EXERCISE OBJECTIVE
Copy out each line of the entries where the word "size" is present.

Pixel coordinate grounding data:
>>>>

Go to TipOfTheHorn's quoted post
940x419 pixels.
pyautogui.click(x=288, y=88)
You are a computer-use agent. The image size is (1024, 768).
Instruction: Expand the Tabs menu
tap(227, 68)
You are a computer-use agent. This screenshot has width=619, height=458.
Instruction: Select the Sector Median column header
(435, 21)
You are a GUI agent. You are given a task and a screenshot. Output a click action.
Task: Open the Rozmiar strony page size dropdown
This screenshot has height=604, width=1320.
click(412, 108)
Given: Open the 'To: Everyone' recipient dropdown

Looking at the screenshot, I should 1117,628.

<<<<
>>>>

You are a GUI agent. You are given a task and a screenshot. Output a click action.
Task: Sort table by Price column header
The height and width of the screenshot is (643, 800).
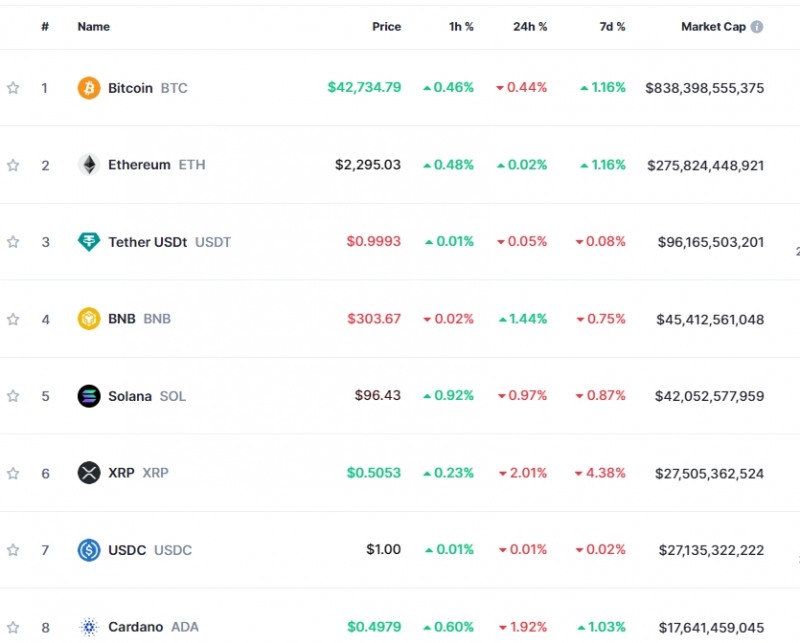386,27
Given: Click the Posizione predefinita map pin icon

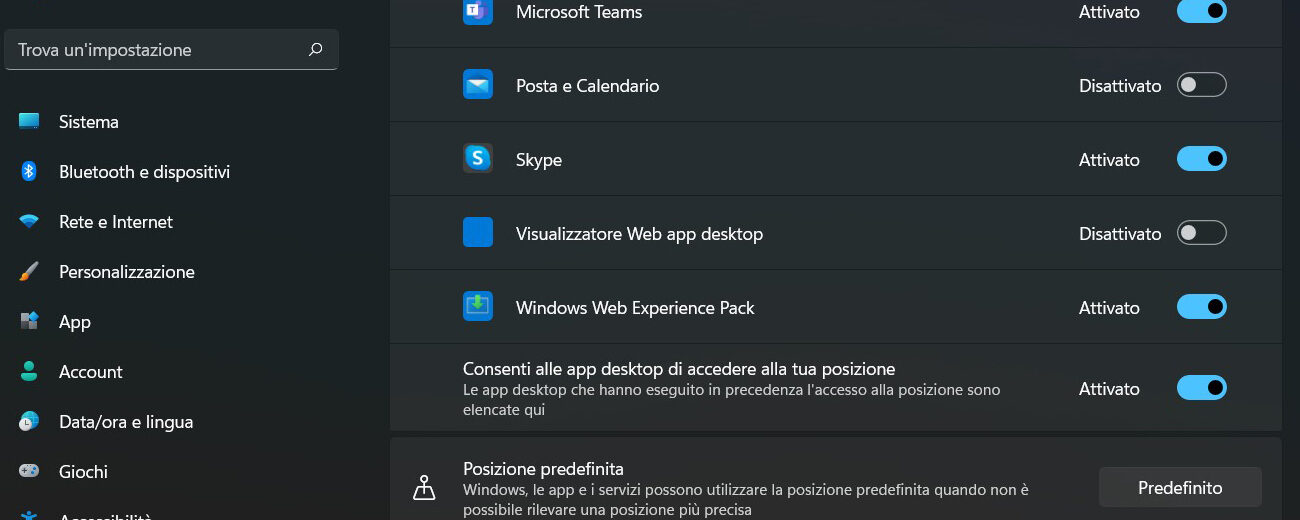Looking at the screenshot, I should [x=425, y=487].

<<<<

EXERCISE SOLUTION
You are a computer-use agent. The image size is (1024, 768).
Task: Open the Rozmiar strony page size dropdown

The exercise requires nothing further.